Among the few remaining indie sellers, Saban Intl. prexy Stan Golden said his company boasts “one of our strongest slates ever,” referring to a half-dozen shows that target kids or tweenies.

“We already know what’s been greenlit by the nets in the kids area, so Mip is an ideal launching pad for us,” said Golden.

And don’t forget about movies.

“They’re a great way to call attention to your overall output,” said U’s Jarmus. His company is licensing Oscar’s best pic “Gladiator” and current B.O. blockbuster “Hannibal” in foreign markets.

Similarly, Edwards said she’ll be talking up her studio’s upcoming slate, which includes “Planet of the Apes” and “Moulin Rouge.”

As for DreamWorks, the company’s worldwide TV topper, Hal Richardson, has just returned from a Euro trip to talk up “Shrek,” which hits the bigscreen in May.

“We’re now delivering the level of product DreamWorks founders aimed for — nine to 12 features a year — and, despite some split rights, most of our foreign station clients are happy with what they’re getting from us.”

Richardson inked free and pay TV output deals with major players in almost all key foreign territories back in the heady days of 1996 — and is just now beginning the renegotiation process, starting with the U.K.

Meanwhile, MGM has just inked a multiyear arrangement with NBC whereby the Lion will take over the distribution of the Peacock’s TV output — beginning with Mip.

Packaging film, TV

MGM worldwide TV prexy Jim Griffiths said the deal is “a win-win situation” in which the Lion will now be able to offer “a full range of product” to foreign clients. Packaging NBC series like “Will & Grace” and “Providence” with the Lion’s movies should provide for higher prices for those TV series.

The deal is reckoned as a savvy arrangement for the two parties, but it is also a sign of how hard it is for any U.S. company, even a Big Four network, to exact adequate license fees from foreign broadcasters without the leverage of feature films.
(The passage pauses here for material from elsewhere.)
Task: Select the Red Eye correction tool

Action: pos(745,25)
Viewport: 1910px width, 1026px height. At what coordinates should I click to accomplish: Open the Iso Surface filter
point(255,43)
Finally, Hollywood library product continues to find outlets abroad, as more “flanker” channels come onstream.

Universal, for example, recently inked a deal in Britain with niche channel U.K. Gold for “A-Team” reruns and with Canal Jimmy in France for the black and white episodes of “The Munsters.”

And the Lion, which has managed to regain control of its rich catalog in almost all major territories, is starting to enjoy regular revenue growth from its exploitation.

“Our back catalog is becoming more and more valuable abroad. We’re selling deeper and deeper into that library each year — for higher prices,” said MGM’s Griffiths.